# TASK STATEMENT
For this task, output exactly the lines of the material below starting at the line with "Ustawienia konta (26, 2527)" and ending at the line with "Gedeponeerde merken (89, 1935)"; pictures are to be excluded.

# PROVIDED ENTRIES
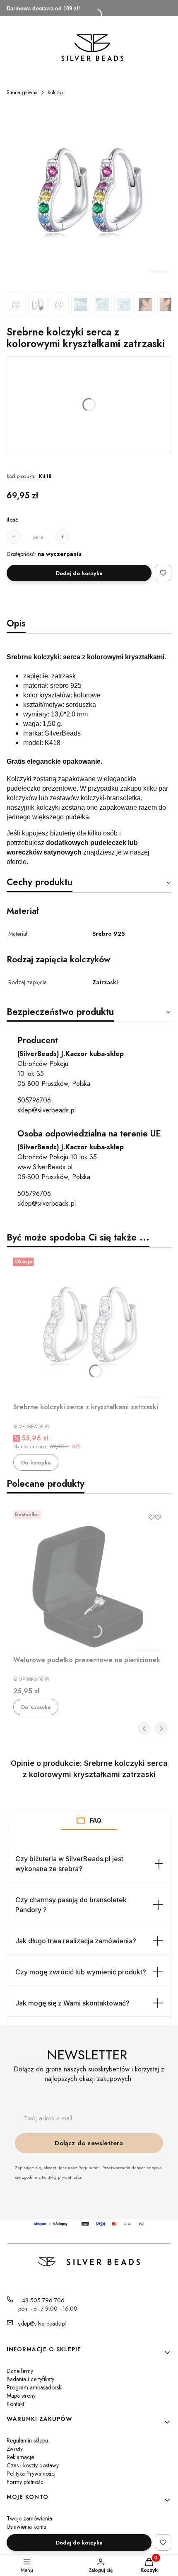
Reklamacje (20, 2457)
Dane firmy (20, 2371)
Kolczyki (56, 92)
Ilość (12, 520)
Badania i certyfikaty (30, 2379)
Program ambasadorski (35, 2387)
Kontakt (15, 2404)
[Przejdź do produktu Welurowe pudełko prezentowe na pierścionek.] (89, 1579)
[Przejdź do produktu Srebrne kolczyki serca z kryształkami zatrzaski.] (89, 1326)
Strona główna (22, 92)
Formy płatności (26, 2482)
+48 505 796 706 (41, 2300)
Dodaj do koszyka (79, 573)
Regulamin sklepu (27, 2440)
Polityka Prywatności (31, 2473)
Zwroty (15, 2449)
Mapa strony (21, 2395)
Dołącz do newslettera (89, 2143)
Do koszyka (36, 1462)
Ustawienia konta (26, 2527)
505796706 (34, 1100)
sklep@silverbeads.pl (46, 1110)
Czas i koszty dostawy (33, 2465)
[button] (81, 1820)
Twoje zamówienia (29, 2518)
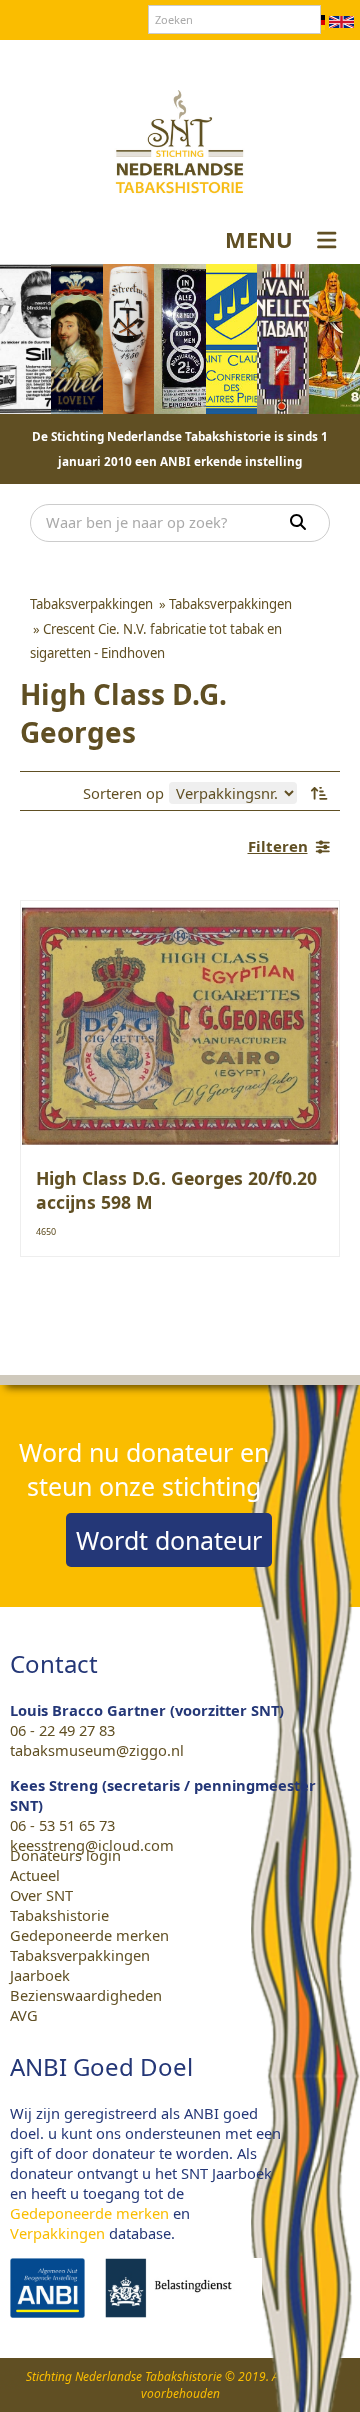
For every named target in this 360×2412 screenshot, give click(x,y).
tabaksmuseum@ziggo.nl (97, 1750)
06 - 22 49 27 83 (62, 1730)
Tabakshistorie (59, 1915)
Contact (138, 59)
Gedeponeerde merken (89, 1935)
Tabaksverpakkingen (80, 1955)
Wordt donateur (169, 1540)
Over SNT (66, 59)
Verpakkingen (57, 2233)
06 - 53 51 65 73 (62, 1825)
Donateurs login (236, 59)
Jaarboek (40, 1975)
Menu (259, 239)
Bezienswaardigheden (86, 1995)
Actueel (35, 1875)
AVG (24, 2015)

# ANSWER FOR THE TASK
Ustawienia konta (26, 2527)
505796706 (34, 1100)
sklep@silverbeads.pl (46, 1110)
Czas i koszty dostawy (33, 2465)
[button] (81, 1820)
Twoje zamówienia (29, 2518)
For every named target in this 360×2412 screenshot, give click(x,y).
tabaksmuseum@ziggo.nl (97, 1750)
06 - 22 49 27 83 (62, 1730)
Tabakshistorie (59, 1915)
Contact (138, 59)
Gedeponeerde merken (89, 1935)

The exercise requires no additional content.